If at least one matching degree which is greater than or equal to a preset matching degree threshold exists in the N matching degrees, namely if at least one matching degree which is greater than or equal to the matching degree threshold exists, the face image is highly similar to at least one target face image in a target face image database, and the video image frame is judged to be a target video image frame.

The above process is a judgment process of whether one video image frame is a target video image frame, and the judgment processes of other video image frames are the same, so that all video image frames containing at least one target face image in the target face image database are finally determined and obtained, and the obtained video image frames are determined to be the target video image frames.

The above description is given of a specific face image comparison process, and it should be understood that the present application is not limited to the specific face image comparison process, and as other embodiments, other existing face image comparison processes may also be adopted.

Capturing the video file according to the obtained target video image frame to obtain a target capture corresponding to the target video image frame:

and obtaining target video image frames according to the process, and then, capturing the video file according to the obtained target video image frames to obtain target screenshots corresponding to the target video image frames. For a certain target video image frame, the progress of the target video image frame in a video file can be determined according to the target video image frame, and then the video file is subjected to screenshot according to the progress to obtain a target screenshot corresponding to the target video image frame. As the video screenshot process belongs to the conventional technical means, the description is not repeated.
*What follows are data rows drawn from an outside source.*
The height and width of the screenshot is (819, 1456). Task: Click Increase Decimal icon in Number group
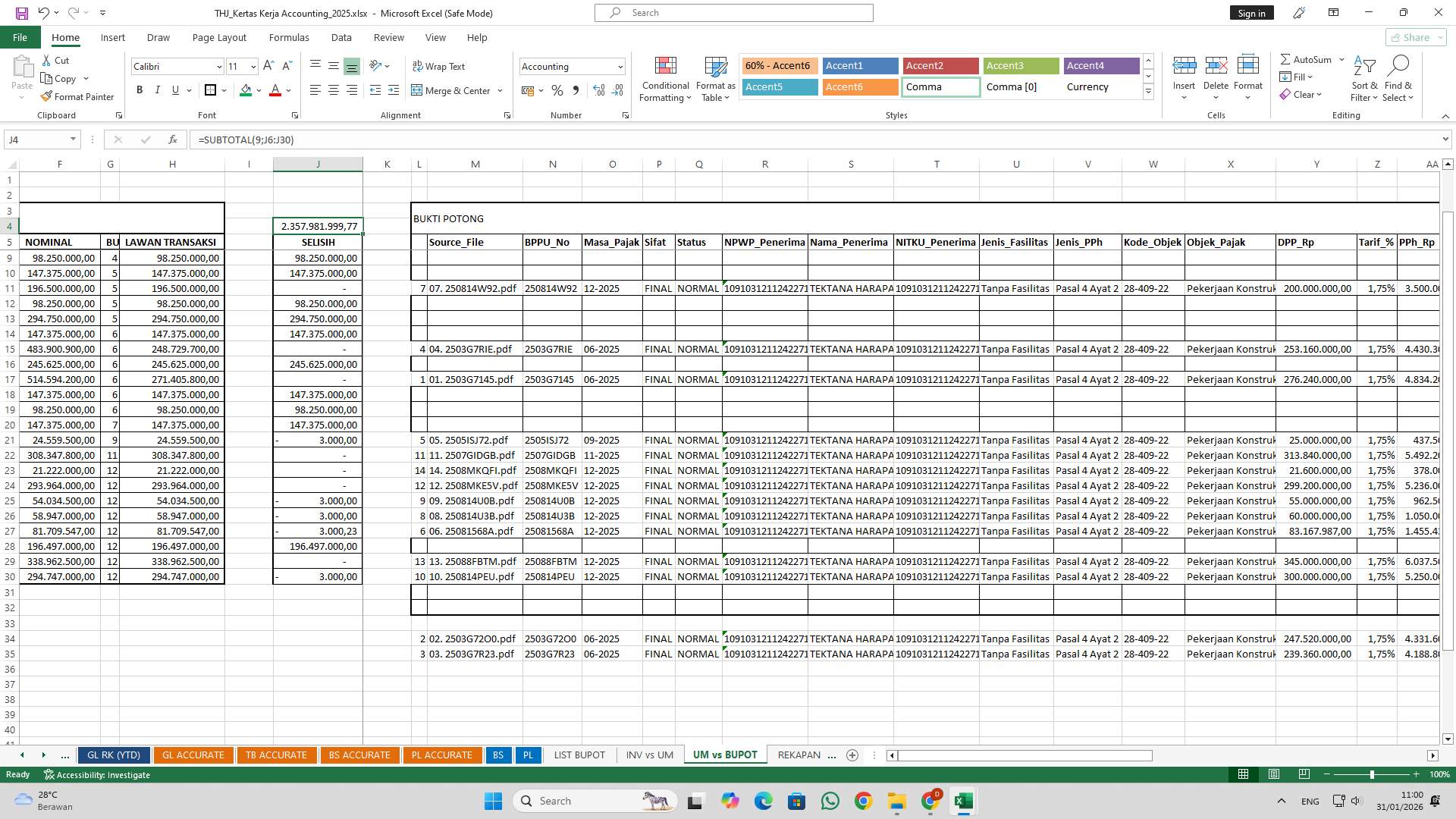(599, 90)
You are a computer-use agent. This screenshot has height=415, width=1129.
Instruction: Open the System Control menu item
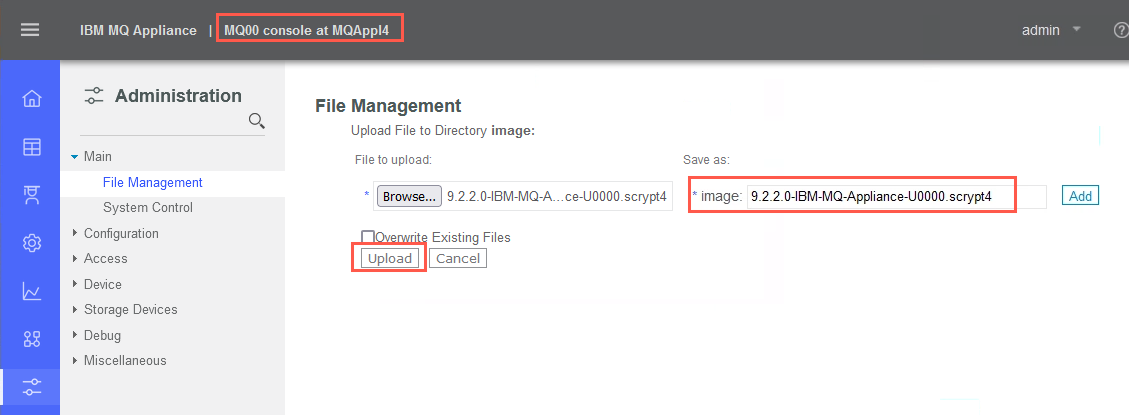148,208

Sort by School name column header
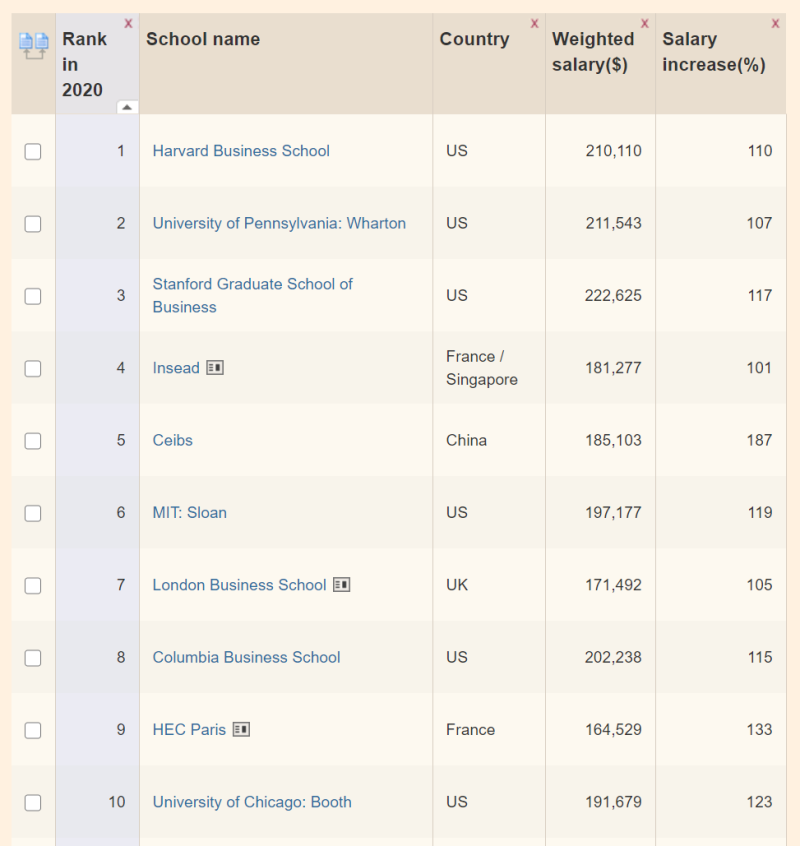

Establishing a target screenshot database according to the obtained target screenshot:

establishing a target screenshot database according to the obtained target screenshot, and giving a specific implementation process as follows: firstly, establishing a blank initial screenshot database, then adding each obtained target screenshot into the initial screenshot database, and finally updating the initial screenshot database to obtain a target screenshot database.

Outputting the target cut-map database:

and outputting the established target cut-off database, such as wired transmission or wireless transmission, to external related equipment, so that the external equipment or related personnel can perform subsequent processing according to the target cut-off database.

The above-mentioned embodiments are merely illustrative of the technical solutions of the present invention in a specific embodiment, and any equivalent substitutions and modifications or partial substitutions of the present invention without departing from the spirit and scope of the present invention should be covered by the claims of the present invention.

Claims

1. A video screenshot method based on voice recognition and image processing is characterized by comprising the following steps:

receiving a video screenshot voice instruction;

converting the effective text data into a video screenshot control instruction;

and outputting the target cut-map database.

2. The method for capturing video image based on voice recognition and image processing as claimed in claim 1, wherein the step of inputting the face image included in each video image frame into a preset target face image database for comparison comprises:

3. The video screenshot method based on voice recognition and image processing as claimed in claim 1, wherein said inputting said screenshot command text data into a preset video screenshot command specific dictionary for comparison comprises:

4. The method of claim 1, wherein the words in the video shot instruction specific dictionary comprise a shot.

5. The method of claim 4, wherein the words in the video shot instruction specific dictionary further comprise words related to the shot.